The AI sector covers organisations that build, deploy, or commercialise artificial intelligence and machine learning systems. This includes foundation model developers, applied AI software companies, AI infrastructure providers, and specialist consultancies embedding AI into vertical markets. UK exemplars BF would write about include Wayve, which is developing autonomous driving systems, Synthesia, which produces AI-generated video at scale, and Faculty, which applies AI to complex operational and public-sector problems.

BF tracks this sector because AI adoption is reshaping cost structures, hiring decisions, and competitive positioning across almost every industry an SME or scale-up operates in. Watching which AI companies attract capital, which products reach commercial maturity, and which enterprise contracts are signed reveals where practical capability is ahead of the hype and where it still falls short. For operators, the sector signals what tooling is becoming viable, what skills are growing scarce, and where incumbents are most exposed to displacement.

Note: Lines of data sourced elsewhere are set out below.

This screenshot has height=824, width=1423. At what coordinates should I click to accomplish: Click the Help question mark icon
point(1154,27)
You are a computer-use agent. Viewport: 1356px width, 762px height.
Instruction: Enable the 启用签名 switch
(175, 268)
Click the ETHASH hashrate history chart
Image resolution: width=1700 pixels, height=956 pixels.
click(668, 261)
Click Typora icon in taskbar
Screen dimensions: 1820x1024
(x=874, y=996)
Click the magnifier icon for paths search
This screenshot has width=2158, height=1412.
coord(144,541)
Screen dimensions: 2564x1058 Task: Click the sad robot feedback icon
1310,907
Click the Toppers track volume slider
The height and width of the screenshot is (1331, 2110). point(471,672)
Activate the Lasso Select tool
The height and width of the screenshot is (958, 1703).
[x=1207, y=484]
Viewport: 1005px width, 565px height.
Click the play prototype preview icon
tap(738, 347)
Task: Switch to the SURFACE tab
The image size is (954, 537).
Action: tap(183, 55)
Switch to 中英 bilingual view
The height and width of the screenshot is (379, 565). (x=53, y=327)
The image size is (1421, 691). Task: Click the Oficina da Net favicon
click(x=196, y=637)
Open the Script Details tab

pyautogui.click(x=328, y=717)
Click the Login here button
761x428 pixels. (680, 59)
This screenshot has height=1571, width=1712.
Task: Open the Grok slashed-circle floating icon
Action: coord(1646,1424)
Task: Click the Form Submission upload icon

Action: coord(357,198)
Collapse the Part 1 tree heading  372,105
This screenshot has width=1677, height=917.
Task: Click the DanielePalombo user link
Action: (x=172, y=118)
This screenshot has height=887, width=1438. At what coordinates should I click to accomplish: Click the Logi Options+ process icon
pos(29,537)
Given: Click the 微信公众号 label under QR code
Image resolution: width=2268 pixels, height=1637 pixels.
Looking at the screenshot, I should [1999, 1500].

The open questions for the near term are significant. Can foundation model providers build sustainable unit economics, or does the cost of compute erode margins indefinitely? Will sector-specific regulation, particularly around high-risk AI applications, arrive quickly enough to create compliance burdens before smaller operators have standardised their own AI use? And as AI tooling commoditises, does competitive advantage shift entirely to the organisations with the best proprietary data rather than the best models?